The single most glorious experience I have ever felt from music. The room I was in was very large, and all along one side of it were leaded windows and the lite from the Niagara Falls parkway was shining across the yard through them, twinkling on the opposite wall where the fireplace was, surrounded by book shelves closed in by glass paneled doors. It was a very warm and comforting room, it felt stable, and old, and established. The sound came flowing out of that oaken box as if it were in 3 dimensions and it filled every possible nook and cranny that very large room could offer. The richness of the audio and fullness of it can only be compared to the first time I had heard an audio CD. I was astounded! The music box was playing a piece of music I would later discover to be that of Guiseppi Verdi, from an opera entitled Aida. It was so very colourful, so full and complete, and touched every emotional button hidden within me. Out it flowed, bright, layers upon layers of harmony and rhythm, the melodies prominent and full of life like I had never heard in music before. There I was, 8 yrs old, and not only was I feeling my meaning of life, I was hearing it, right there, live. It was at the moment, when I first heard the strains of Aida, that I knew, my life would only be a complete and happy experience, if I dedicated it to making music like that! I was dumbfounded and of course, would find myself asking my Aunt all kinds of questions about the instrument. What was it? where did it come from? How could it have been sitting there all these years and remain so disguised to me?
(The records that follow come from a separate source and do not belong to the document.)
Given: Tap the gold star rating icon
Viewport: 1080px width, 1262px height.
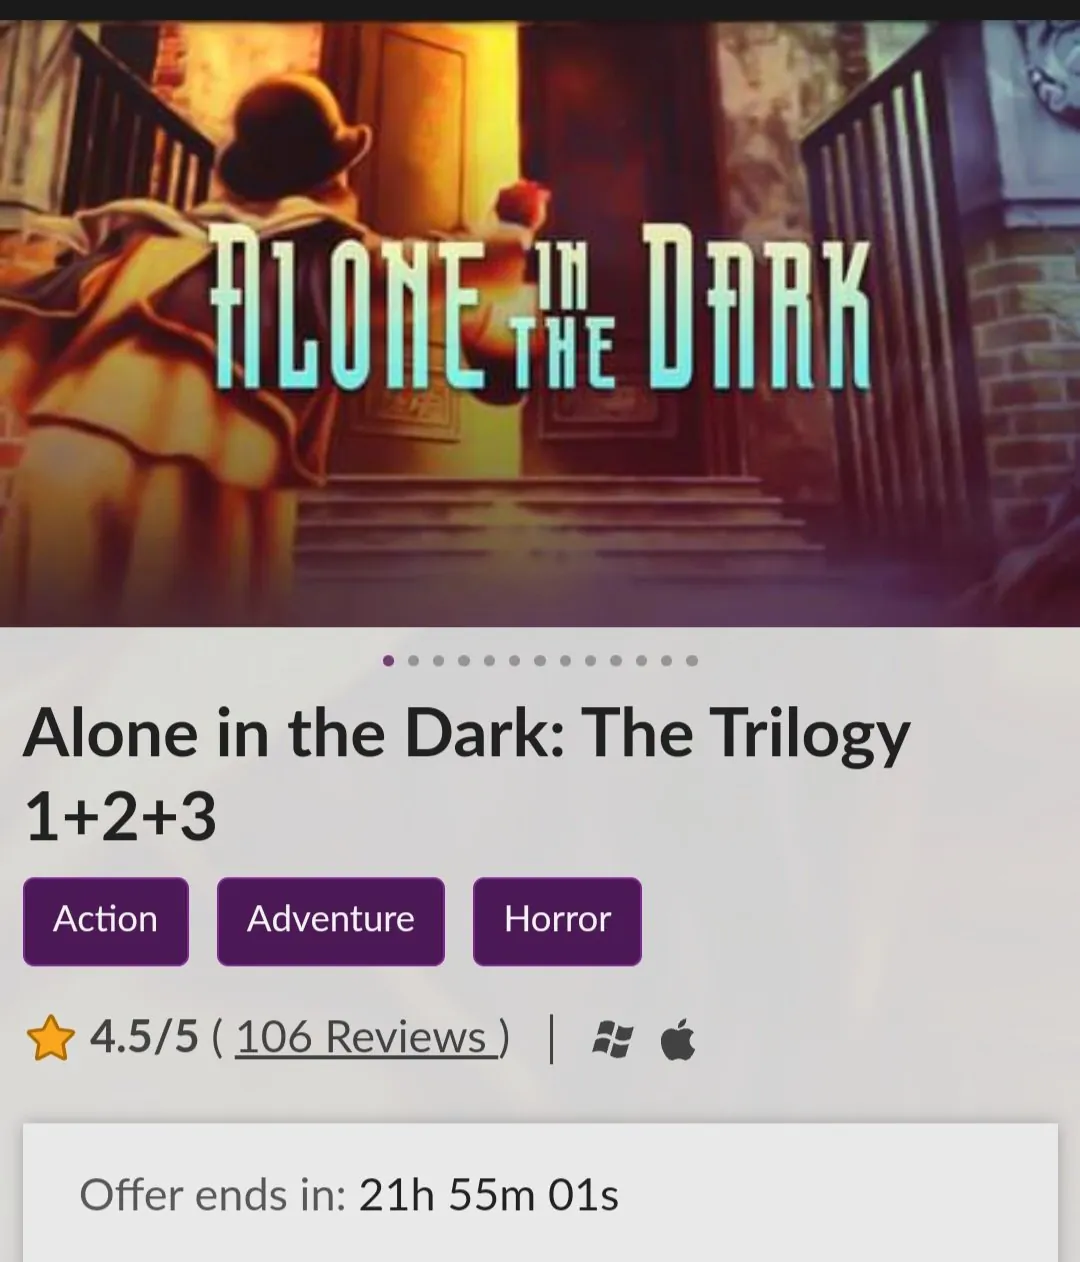Looking at the screenshot, I should 51,1038.
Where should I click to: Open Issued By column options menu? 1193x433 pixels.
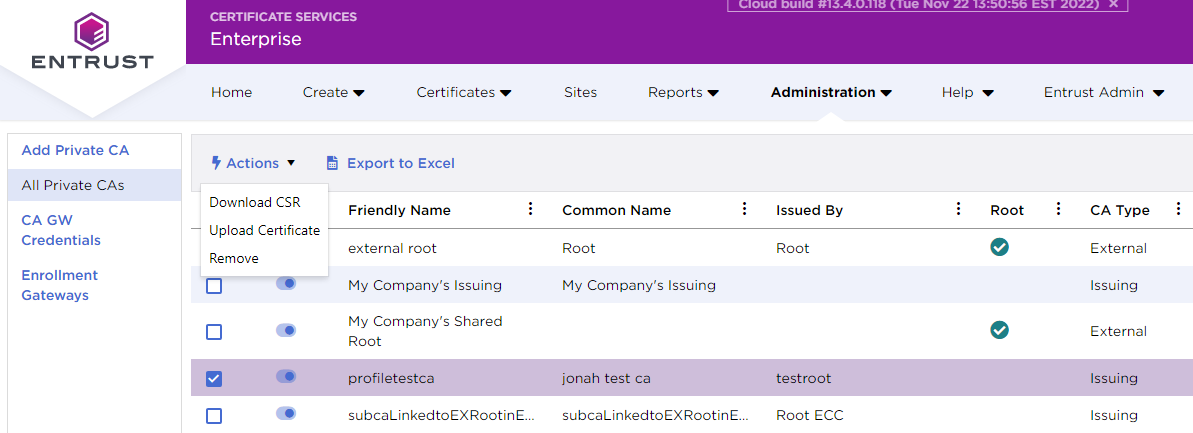[x=958, y=209]
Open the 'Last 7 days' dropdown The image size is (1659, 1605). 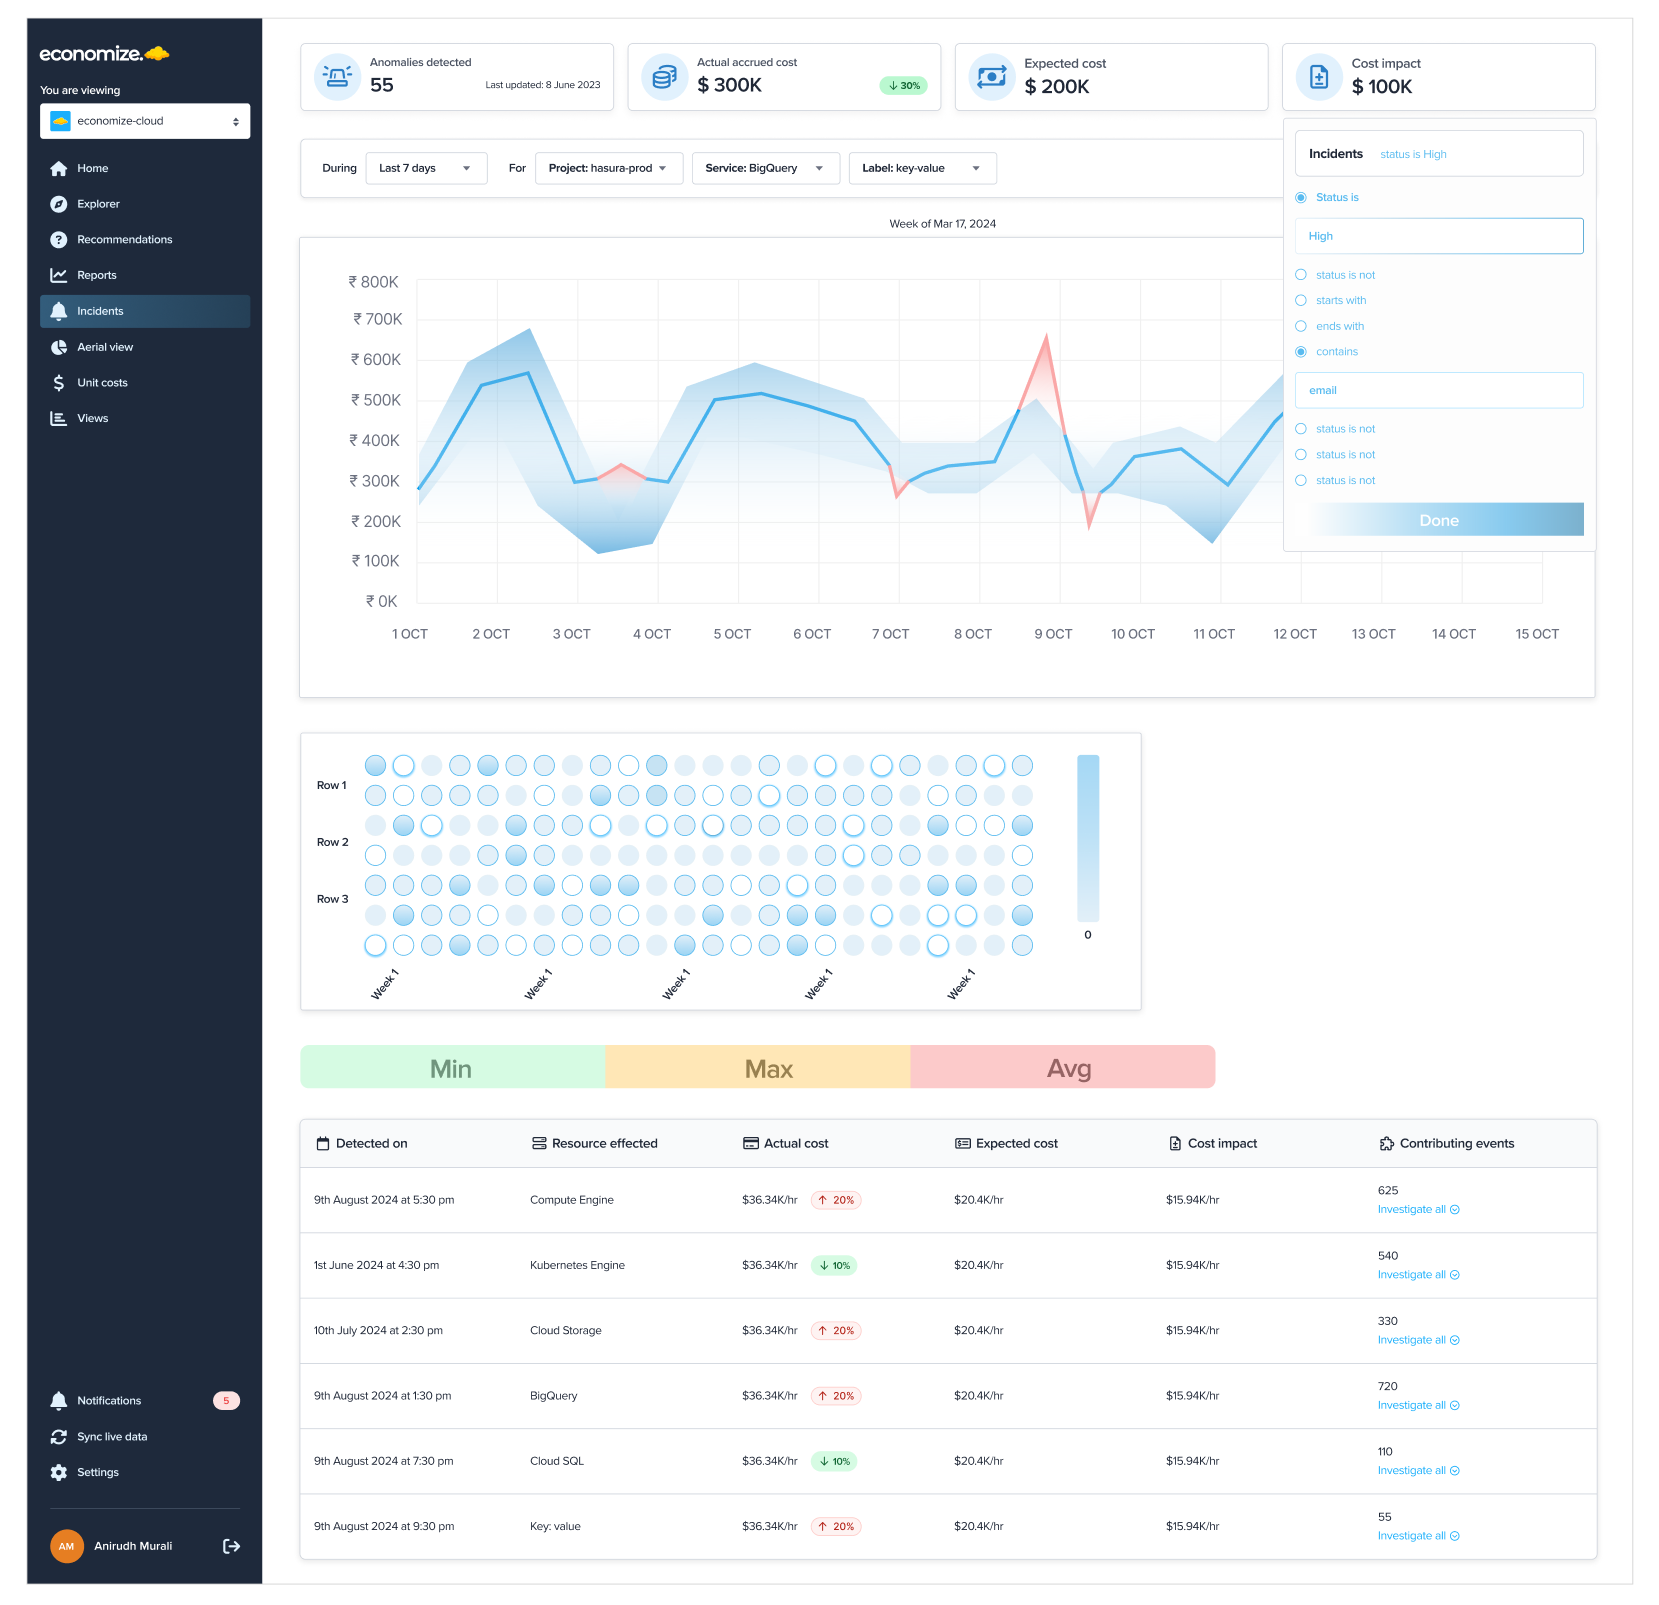click(x=425, y=168)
I would get my answers, and they only added to the marvel I had felt. That was definitely it for me folks, I was 8 yrs old and I had experienced my first epiphany. For lack of a more appropriate description, I had my first religious experience.

It turns out, that when my Aunt had been adopted by my dad’s family; when she was a little girl from Italy, she was sent a very special gift. Her Italian family had sent with her, this music box, as a gift to her new family that had adopted her. It turns out that this music box was as special to my Godmother as it had become to me. It came from Italy, and was made sometime in the mid 1800′s by a company back then known as Sorrento. My Aunt was offered, probably in the mid 1970′s, the sum of 25,000$ for it, American, and she turned it down. It turns out that what she has is one of the most complete collections of music rolls that could ever be purchased with the classical instrument. Not only was the music box in pristine condition, but it had also been sent with an original cabinet, full of drawers containing rolls of opera music, Italian folk music, all in fully orchestrated format. There must have been 8 drawers in this cabinet, and in each drawer there was 4 rolls. She truly, in every sense of the word, has a very, very special item there. What’s most fantastic about it for me, is that I got to hear it, in all of it’s glory, suddenly one Sunday evening. This brings me back to my opening comments on what I used to do with classical music on my computer, how I used to manipulate the notes into configurations. What I found was that I was capable of arranging the notes from these files into configurations that would imitate sound as would come off of a music box roll. I could arrange the bass notes, the mid range notes, and the highest notes from left to right in the stereo field. This would mimic the way notes were arranged on a music box roll, just as they are arranged inside a piano. When I played back this music, applying a music box “voice” to it, I was able to mimic that incredible 3D, life like audio experience I had when I first heard the Sorrento music box in my grandmother’s living-room. I have never heard music so colourful, so life like as I had heard that evening; it was Verdi, it was opera, and it moved me more than any music has ever moved me since.

I have become very fond of the opera format, especially that of the Italian school from the 19th century. If there was ever a more fundamental reason for me to use Opera as my format of choice for my most major work of art yet, I haven’t come across it. My reason is clear to me. I must write an Opera so that I can complete within me, the meaning of what I experienced as a boy.